- [Exercise objective]
In the data below, set down exactly the lines from the one containing "Where should I click to: Click" up to and including the one containing "the browser profile". Leave the pictures out.

○ ○ ○ ○

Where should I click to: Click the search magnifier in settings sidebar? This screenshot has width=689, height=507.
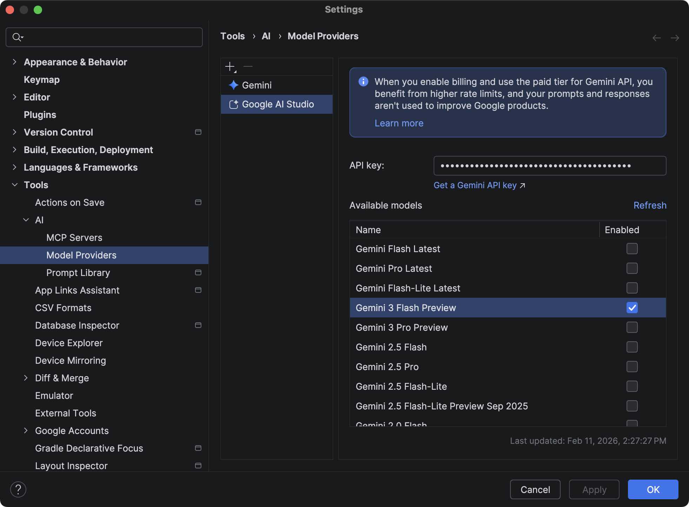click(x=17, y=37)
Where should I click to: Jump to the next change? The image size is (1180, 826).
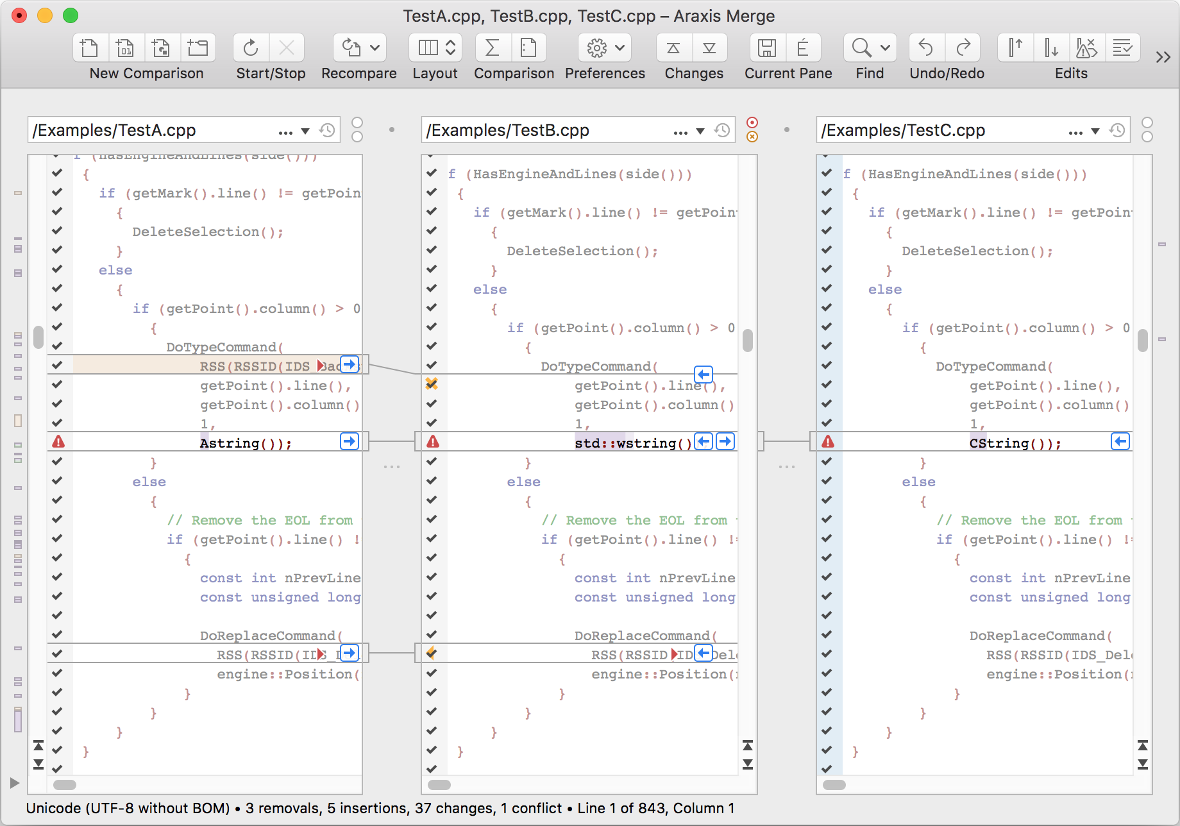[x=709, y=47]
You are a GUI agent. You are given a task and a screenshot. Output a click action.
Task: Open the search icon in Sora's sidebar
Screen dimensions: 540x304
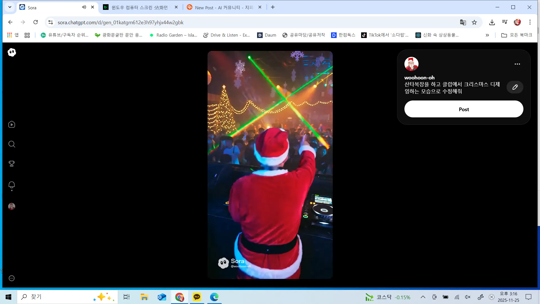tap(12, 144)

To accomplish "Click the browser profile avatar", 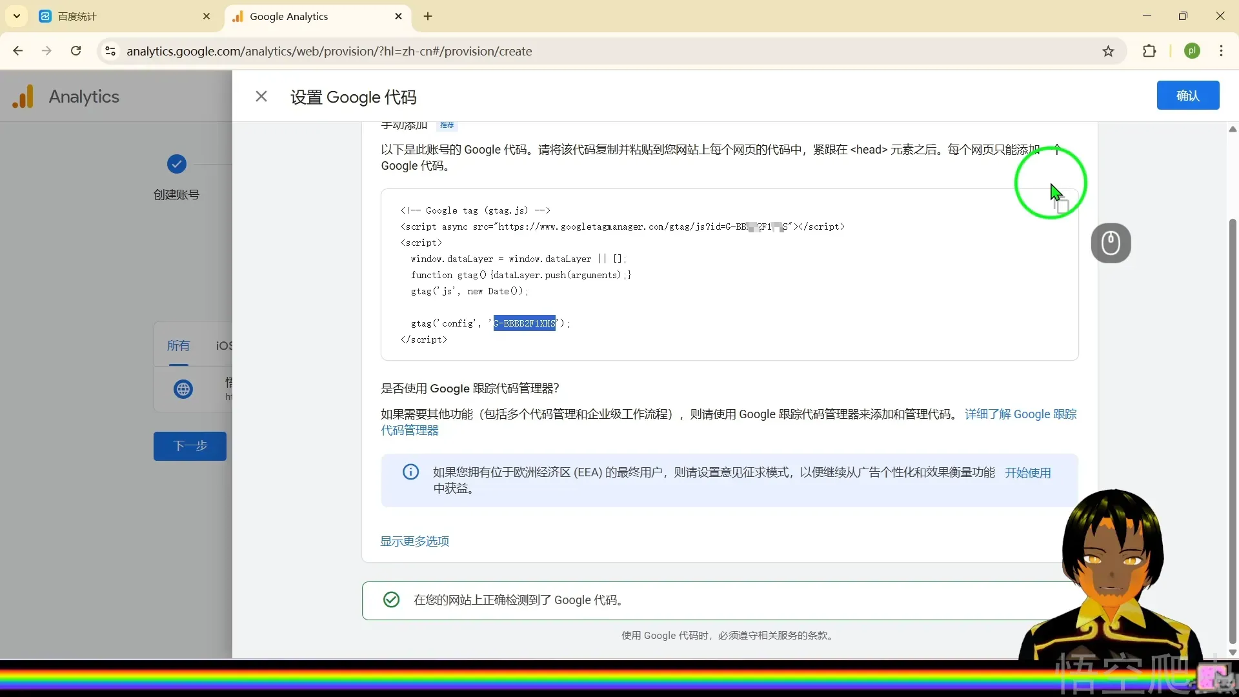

○ ○ ○ ○

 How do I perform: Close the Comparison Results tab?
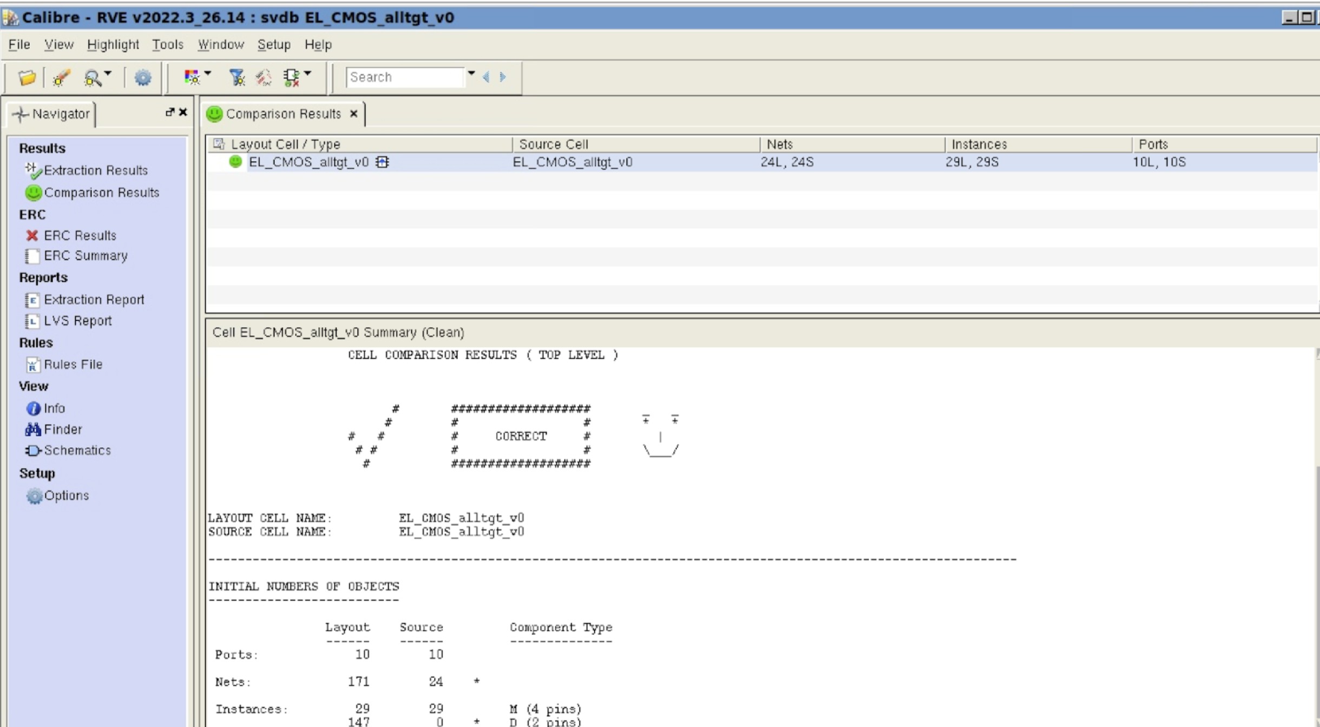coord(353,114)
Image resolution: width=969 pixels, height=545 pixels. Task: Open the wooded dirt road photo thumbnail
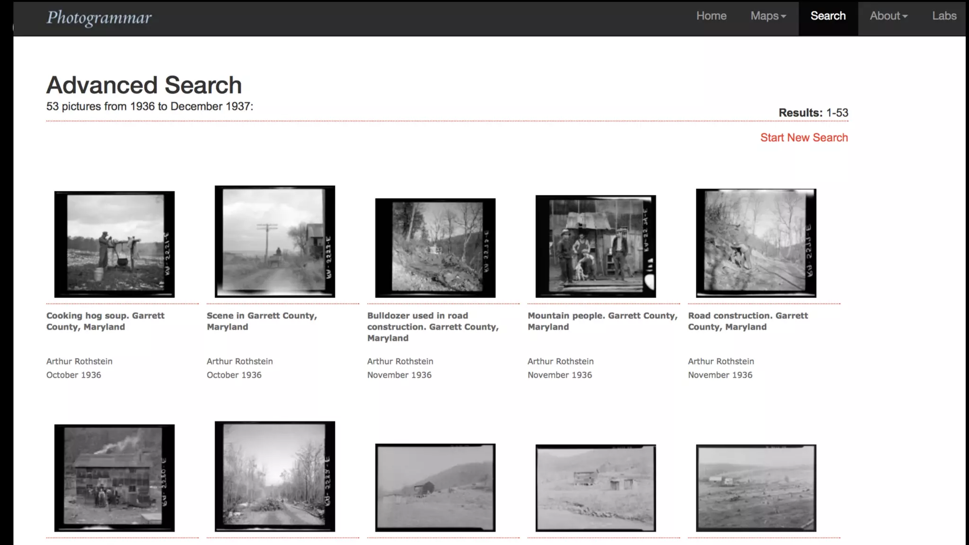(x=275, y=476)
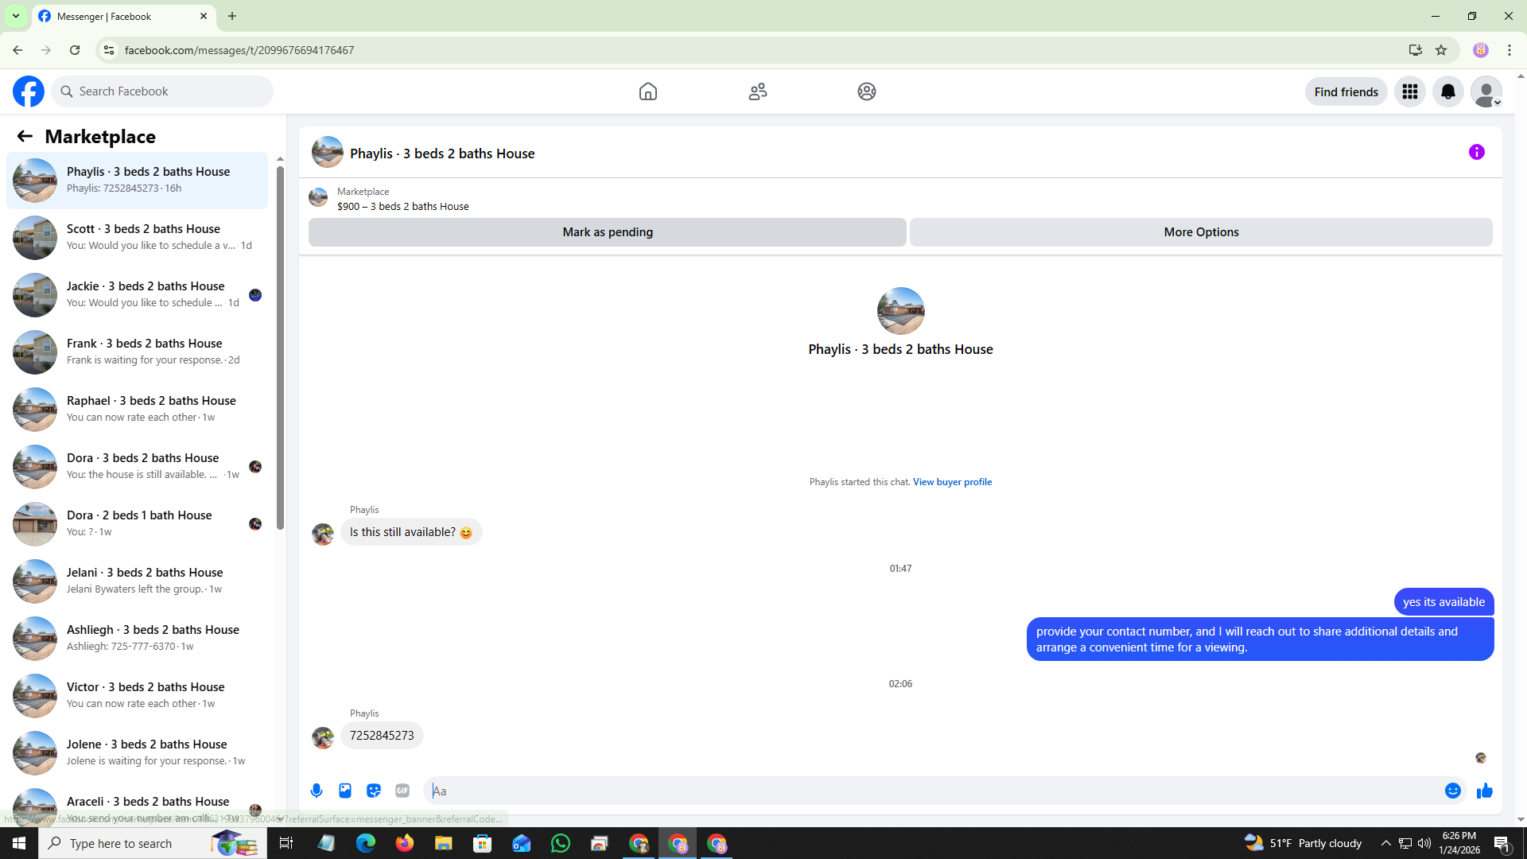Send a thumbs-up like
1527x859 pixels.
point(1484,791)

○ ○ ○ ○

- [Result for this exercise]
Where should I click to: Click the search magnifier in settings sidebar? This screenshot has width=689, height=507.
click(x=17, y=37)
Where should I click to: Jump to the next change? The image size is (1180, 826).
[x=709, y=47]
You are a GUI agent. You are given a task and a screenshot. Output a click action.
Task: Open the search icon in Sora's sidebar
Screen dimensions: 540x304
tap(12, 144)

To accomplish "Click the browser profile avatar", 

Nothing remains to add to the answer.